# [Problem requirements]
Copy the records exactly. Include every line.

Source records:
==========

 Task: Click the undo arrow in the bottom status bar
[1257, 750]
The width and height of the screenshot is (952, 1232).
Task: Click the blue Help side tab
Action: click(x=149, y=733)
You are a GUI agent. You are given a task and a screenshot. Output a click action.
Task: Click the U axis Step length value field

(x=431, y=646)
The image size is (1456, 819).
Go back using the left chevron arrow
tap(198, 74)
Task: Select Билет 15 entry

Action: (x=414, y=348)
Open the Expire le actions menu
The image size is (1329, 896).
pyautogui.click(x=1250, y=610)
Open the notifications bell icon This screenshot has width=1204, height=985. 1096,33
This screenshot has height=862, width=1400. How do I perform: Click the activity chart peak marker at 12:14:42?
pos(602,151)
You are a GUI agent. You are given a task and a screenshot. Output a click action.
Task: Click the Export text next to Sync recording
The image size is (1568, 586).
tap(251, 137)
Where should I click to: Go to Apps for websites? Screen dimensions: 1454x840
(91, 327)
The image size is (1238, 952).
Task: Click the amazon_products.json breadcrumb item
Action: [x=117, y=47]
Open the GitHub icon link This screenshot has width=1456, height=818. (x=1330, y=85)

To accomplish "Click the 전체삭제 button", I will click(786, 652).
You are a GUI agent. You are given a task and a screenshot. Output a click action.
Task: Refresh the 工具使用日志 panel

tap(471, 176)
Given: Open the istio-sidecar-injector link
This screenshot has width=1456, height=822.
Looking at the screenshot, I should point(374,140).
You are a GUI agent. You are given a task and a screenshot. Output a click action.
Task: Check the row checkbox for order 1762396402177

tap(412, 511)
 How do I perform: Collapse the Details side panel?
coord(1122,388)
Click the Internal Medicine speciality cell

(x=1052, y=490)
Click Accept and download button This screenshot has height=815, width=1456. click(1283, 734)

==========

# [Solution to the exercise]
 Task: Click the undo arrow in the bottom status bar
[1257, 750]
The width and height of the screenshot is (952, 1232).
Task: Click the blue Help side tab
Action: click(x=149, y=733)
You are a GUI agent. You are given a task and a screenshot. Output a click action.
Task: Click the U axis Step length value field

(x=431, y=646)
The image size is (1456, 819).
Go back using the left chevron arrow
tap(198, 74)
Task: Select Билет 15 entry

Action: (x=414, y=348)
Open the Expire le actions menu
The image size is (1329, 896).
pyautogui.click(x=1250, y=610)
Open the notifications bell icon This screenshot has width=1204, height=985. 1096,33
This screenshot has height=862, width=1400. How do I perform: Click the activity chart peak marker at 12:14:42?
pos(602,151)
You are a GUI agent. You are given a task and a screenshot. Output a click action.
Task: Click the Export text next to Sync recording
The image size is (1568, 586).
tap(251, 137)
Where should I click to: Go to Apps for websites? Screen dimensions: 1454x840
(91, 327)
The image size is (1238, 952).
Task: Click the amazon_products.json breadcrumb item
Action: [x=117, y=47]
Open the GitHub icon link This screenshot has width=1456, height=818. (x=1330, y=85)

To accomplish "Click the 전체삭제 button", I will click(786, 652).
You are a GUI agent. You are given a task and a screenshot. Output a click action.
Task: Refresh the 工具使用日志 panel

tap(471, 176)
Given: Open the istio-sidecar-injector link
This screenshot has width=1456, height=822.
Looking at the screenshot, I should point(374,140).
You are a GUI agent. You are given a task and a screenshot. Output a click action.
Task: Check the row checkbox for order 1762396402177

tap(412, 511)
 How do I perform: Collapse the Details side panel?
coord(1122,388)
Click the Internal Medicine speciality cell

(x=1052, y=490)
Click Accept and download button This screenshot has height=815, width=1456. click(1283, 734)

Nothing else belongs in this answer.